**Given text**
Comparison of the ocular characteristics of anterior uveitis caused by herpes simplex virus, varicella-zoster virus, and cytomegalovirus.Jpn J Ophthalmol. 2014 Nov; 58(6):473-82.JJ
To compare the clinical characteristics of anterior uveitis (AU) caused by herpes simplex virus (HSV), varicella-zoster virus (VZV), or cytomegalovirus (CMV).
The medical records were reviewed of 46 patients whose diagnoses were based on their clinical characteristics [e.g., unilateral involvement, presence of keratic precipitates (KPs), and elevation of intraocular pressure (IOP)] and on PCR detection of herpes virus DNA in the aqueous humor. The demographics, chief complaints, and clinical characteristics of the three types of herpetic AU were compared.

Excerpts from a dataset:
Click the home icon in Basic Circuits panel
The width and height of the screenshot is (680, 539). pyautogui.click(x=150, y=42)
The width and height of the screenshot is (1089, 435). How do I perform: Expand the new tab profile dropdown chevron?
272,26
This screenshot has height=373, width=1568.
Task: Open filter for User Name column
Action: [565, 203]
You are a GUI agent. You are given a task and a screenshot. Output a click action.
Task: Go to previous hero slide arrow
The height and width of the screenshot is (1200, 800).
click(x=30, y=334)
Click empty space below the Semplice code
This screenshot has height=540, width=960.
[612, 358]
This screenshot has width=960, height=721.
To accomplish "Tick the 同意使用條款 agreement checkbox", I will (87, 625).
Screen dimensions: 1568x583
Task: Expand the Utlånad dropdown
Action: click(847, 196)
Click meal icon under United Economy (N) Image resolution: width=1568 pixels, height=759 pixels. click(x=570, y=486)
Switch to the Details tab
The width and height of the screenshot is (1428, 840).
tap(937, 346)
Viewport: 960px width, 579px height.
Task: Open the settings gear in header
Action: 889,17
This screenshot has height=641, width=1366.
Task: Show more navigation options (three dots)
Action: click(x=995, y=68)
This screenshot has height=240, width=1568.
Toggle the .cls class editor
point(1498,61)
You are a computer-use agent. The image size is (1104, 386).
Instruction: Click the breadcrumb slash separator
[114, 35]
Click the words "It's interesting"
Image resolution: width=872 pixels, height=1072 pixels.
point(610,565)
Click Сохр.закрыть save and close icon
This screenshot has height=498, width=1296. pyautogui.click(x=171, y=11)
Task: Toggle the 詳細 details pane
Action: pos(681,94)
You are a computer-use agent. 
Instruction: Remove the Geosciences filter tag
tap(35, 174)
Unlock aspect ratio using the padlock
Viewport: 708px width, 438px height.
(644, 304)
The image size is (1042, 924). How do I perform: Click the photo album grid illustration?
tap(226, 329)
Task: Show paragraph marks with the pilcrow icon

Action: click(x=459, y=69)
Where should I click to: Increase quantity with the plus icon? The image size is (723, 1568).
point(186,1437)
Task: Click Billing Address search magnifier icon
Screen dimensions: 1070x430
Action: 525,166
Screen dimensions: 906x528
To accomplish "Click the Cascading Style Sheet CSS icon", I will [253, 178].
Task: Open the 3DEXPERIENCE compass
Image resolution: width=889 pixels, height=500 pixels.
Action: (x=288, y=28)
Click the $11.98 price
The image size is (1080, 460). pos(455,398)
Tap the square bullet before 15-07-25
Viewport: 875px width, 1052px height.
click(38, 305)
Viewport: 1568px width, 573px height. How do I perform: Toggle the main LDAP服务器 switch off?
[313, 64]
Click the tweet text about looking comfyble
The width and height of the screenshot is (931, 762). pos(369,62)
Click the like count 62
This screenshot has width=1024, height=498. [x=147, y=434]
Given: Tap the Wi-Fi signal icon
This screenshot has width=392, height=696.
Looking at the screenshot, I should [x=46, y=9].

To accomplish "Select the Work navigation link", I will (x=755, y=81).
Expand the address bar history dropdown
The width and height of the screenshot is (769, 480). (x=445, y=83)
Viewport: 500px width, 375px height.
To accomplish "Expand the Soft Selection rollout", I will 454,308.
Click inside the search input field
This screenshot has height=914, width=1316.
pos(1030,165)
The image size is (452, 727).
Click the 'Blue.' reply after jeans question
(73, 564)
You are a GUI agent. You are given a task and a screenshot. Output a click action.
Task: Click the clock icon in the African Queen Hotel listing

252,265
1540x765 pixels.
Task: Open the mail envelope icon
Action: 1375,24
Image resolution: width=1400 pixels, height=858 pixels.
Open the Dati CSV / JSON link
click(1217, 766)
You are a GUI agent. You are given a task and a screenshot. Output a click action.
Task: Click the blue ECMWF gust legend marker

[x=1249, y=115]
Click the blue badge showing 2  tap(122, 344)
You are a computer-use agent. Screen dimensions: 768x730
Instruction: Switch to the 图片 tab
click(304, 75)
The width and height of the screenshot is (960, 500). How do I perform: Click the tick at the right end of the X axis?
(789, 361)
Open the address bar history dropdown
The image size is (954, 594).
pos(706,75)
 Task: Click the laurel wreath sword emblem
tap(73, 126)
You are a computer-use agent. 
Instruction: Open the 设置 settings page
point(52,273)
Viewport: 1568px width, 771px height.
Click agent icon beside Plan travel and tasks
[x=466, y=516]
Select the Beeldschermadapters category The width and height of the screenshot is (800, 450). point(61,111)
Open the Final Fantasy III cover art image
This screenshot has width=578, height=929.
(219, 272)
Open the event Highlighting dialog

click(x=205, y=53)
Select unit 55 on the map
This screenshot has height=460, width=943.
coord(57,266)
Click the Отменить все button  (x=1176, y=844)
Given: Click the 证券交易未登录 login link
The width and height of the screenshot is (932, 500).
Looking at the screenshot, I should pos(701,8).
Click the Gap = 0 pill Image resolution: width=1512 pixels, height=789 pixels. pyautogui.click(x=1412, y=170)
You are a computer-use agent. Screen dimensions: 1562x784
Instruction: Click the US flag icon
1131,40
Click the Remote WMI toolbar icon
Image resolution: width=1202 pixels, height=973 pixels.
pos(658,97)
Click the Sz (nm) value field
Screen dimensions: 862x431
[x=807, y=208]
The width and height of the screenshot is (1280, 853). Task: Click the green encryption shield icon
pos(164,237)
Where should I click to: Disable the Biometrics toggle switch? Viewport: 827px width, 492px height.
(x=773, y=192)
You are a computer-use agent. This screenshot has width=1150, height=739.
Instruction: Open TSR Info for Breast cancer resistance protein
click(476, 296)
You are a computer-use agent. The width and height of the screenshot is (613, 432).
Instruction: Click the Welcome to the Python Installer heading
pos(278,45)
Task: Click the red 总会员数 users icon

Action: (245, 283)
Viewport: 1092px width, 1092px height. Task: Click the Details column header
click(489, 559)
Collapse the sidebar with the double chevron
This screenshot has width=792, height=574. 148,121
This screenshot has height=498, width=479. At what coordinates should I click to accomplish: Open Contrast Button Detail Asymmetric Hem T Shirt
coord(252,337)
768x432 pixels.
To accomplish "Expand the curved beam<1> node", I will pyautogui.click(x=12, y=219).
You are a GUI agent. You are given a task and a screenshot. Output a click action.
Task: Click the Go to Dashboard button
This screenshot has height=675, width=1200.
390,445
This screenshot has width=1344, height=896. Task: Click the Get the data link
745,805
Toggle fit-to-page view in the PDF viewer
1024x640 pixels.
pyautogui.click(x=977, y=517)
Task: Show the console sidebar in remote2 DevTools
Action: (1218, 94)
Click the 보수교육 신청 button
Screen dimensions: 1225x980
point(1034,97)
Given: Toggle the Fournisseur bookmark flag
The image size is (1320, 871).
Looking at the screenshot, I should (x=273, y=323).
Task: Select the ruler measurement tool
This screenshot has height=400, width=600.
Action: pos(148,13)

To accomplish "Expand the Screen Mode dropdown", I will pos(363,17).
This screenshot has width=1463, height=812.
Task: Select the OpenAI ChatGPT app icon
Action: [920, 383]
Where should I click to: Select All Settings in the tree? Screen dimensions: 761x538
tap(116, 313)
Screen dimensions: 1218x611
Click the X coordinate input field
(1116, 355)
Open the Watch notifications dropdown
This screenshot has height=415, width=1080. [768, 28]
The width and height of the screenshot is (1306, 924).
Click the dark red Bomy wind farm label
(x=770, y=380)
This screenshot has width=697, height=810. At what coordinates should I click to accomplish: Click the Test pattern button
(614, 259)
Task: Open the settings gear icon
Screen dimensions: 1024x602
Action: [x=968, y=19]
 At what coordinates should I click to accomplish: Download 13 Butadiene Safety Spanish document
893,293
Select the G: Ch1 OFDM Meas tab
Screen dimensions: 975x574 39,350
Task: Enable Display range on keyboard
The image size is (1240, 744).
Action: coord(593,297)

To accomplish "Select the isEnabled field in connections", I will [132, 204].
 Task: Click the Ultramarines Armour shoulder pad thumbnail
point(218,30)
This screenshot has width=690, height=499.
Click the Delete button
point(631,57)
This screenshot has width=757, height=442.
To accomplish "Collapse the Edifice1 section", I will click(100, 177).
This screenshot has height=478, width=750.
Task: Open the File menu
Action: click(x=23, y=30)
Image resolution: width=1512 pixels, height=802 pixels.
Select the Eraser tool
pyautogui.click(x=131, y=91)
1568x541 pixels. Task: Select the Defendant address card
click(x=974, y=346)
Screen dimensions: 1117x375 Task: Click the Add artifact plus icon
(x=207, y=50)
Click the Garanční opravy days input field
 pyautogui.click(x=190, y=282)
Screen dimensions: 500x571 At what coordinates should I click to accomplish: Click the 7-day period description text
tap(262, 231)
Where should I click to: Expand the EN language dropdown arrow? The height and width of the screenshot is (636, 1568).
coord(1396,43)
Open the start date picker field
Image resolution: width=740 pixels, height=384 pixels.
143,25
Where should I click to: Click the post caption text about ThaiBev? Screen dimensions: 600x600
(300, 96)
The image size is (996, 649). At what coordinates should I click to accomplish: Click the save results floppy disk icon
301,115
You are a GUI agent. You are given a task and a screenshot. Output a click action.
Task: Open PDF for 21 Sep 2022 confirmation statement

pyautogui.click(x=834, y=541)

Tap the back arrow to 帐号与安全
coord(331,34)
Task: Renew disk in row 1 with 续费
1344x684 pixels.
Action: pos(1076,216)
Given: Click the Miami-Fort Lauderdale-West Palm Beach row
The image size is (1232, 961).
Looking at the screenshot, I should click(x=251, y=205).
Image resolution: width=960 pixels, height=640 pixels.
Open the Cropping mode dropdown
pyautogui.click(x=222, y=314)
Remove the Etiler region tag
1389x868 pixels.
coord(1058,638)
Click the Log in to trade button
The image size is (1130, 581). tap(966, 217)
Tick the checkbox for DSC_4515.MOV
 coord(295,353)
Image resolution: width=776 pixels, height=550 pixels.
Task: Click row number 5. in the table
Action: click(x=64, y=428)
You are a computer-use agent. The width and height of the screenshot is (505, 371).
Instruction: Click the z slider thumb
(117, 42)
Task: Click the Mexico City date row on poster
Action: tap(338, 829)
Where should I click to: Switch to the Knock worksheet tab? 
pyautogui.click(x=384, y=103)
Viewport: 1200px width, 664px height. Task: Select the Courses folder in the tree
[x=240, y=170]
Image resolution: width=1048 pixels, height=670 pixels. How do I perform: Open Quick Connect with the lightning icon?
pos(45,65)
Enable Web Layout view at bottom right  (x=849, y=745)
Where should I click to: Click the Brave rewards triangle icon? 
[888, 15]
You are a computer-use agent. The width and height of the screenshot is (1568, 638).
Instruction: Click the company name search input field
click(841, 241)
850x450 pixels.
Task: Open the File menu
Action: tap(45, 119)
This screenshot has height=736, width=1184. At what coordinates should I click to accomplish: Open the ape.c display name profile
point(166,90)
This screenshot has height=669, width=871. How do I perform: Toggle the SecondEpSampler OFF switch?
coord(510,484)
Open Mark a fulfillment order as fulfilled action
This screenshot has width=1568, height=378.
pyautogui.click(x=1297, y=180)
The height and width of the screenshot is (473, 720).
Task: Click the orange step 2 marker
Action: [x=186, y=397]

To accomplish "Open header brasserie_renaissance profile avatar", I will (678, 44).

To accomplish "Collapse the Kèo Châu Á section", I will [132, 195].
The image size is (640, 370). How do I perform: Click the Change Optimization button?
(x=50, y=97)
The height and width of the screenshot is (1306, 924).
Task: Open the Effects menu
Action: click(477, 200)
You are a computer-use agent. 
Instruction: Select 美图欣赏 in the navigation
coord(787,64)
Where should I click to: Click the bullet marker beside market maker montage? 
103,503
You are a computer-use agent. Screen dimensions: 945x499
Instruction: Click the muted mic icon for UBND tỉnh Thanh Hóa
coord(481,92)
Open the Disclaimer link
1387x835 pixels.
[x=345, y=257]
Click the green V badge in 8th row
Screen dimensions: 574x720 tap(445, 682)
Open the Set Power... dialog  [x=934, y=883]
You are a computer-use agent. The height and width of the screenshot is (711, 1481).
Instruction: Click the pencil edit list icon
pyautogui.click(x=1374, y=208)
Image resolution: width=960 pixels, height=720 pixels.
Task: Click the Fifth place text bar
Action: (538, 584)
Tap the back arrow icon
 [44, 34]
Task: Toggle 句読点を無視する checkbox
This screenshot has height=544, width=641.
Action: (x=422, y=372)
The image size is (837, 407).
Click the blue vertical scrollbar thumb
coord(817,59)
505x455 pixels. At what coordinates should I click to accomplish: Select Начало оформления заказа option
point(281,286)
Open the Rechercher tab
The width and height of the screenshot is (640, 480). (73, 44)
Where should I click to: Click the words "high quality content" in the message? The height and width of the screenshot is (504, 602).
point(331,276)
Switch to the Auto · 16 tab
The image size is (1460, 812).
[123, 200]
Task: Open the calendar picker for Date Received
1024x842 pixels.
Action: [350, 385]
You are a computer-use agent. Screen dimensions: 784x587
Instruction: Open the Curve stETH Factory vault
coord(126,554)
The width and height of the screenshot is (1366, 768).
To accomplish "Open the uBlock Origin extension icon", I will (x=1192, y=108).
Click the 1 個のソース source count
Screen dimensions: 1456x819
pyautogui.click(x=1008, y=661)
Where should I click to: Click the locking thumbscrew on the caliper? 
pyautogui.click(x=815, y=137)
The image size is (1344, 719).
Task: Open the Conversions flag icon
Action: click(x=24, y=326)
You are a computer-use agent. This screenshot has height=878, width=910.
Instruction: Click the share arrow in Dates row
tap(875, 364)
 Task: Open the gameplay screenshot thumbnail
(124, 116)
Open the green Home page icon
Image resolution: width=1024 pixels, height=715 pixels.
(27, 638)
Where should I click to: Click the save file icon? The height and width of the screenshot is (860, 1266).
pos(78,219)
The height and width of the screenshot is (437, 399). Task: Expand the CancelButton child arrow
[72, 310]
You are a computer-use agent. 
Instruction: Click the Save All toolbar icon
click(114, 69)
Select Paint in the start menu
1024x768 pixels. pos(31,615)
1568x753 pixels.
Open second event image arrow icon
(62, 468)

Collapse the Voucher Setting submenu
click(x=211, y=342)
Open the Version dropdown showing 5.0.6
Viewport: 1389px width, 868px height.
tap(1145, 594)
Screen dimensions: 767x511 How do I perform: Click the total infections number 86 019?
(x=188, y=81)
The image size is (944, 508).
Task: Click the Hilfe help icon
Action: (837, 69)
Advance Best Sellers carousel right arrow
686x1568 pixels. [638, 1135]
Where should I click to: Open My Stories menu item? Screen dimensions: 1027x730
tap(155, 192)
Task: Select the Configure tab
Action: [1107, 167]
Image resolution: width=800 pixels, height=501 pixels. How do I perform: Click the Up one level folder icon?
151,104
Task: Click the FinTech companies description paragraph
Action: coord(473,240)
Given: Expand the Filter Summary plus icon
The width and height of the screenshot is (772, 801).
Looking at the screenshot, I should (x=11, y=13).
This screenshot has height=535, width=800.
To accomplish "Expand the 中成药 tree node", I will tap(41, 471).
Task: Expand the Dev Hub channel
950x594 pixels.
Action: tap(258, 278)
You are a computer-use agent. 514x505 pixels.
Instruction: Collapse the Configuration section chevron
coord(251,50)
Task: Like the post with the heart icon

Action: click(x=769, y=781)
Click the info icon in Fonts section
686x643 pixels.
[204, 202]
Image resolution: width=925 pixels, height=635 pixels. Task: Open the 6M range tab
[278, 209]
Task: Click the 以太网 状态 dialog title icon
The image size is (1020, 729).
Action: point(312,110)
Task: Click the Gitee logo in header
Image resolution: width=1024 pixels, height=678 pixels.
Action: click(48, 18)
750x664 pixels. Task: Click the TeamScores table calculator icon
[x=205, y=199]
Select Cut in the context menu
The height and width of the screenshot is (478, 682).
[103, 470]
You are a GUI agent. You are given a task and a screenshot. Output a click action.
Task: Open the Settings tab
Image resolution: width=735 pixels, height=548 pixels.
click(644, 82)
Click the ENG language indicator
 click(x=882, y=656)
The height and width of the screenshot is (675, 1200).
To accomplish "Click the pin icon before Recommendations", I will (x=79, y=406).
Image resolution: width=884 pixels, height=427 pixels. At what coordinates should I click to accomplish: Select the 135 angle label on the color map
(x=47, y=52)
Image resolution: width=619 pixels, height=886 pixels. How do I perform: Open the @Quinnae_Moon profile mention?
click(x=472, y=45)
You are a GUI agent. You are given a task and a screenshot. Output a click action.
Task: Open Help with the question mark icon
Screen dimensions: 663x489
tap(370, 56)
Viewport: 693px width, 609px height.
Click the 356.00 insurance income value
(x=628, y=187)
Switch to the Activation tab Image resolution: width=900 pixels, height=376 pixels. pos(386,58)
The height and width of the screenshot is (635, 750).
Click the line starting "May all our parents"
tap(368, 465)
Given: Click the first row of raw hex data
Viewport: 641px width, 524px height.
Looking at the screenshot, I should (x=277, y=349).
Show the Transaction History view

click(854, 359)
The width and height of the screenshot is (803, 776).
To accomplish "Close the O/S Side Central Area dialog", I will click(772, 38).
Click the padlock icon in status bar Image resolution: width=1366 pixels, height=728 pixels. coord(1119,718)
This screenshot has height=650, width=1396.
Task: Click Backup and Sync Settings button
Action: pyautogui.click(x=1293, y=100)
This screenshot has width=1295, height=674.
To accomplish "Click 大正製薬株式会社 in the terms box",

**Assignment 1**
Duplicate the portion of the abstract on herpetic anterior uveitis starting at "Comparison of the" and ending at "AU were compared.".
**Assignment 2**
According to the abstract on herpetic anterior uveitis, how many patients' medical records were reviewed?
**Assignment 3**
Resume the abstract on herpetic anterior uveitis after its final sentence.
These rows have no connection to the abstract on herpetic anterior uveitis.

**Result 1**
Comparison of the ocular characteristics of anterior uveitis caused by herpes simplex virus, varicella-zoster virus, and cytomegalovirus.Jpn J Ophthalmol. 2014 Nov; 58(6):473-82.JJ
To compare the clinical characteristics of anterior uveitis (AU) caused by herpes simplex virus (HSV), varicella-zoster virus (VZV), or cytomegalovirus (CMV).
The medical records were reviewed of 46 patients whose diagnoses were based on their clinical characteristics [e.g., unilateral involvement, presence of keratic precipitates (KPs), and elevation of intraocular pressure (IOP)] and on PCR detection of herpes virus DNA in the aqueous humor. The demographics, chief complaints, and clinical characteristics of the three types of herpetic AU were compared.

**Result 2**
The medical records of 46 patients were reviewed.

**Result 3**
Of the 46 patients with AU, eight had HSV-AU, 20 had VZV-AU, and 18 had CMV-AU. HSV-AU and VZV-AU shared common features, i.e., a relatively acute disease process and the presence of large KPs. Among the three groups of patients, the characteristic features of those with VZV-AU were severe intraocular inflammation, as shown by severe aqueous flare, highest viral load in the aqueous humor, and presence of segmental iris atrophy. In comparison, patients with CMV-AU had the mildest intraocular inflammation, lowest corneal endothelial cell density, and highest IOP.
Although the AU caused by each of the three types of herpes viruses has a number of common features, each disease also has distinct features that should facilitate an accurate diagnosis.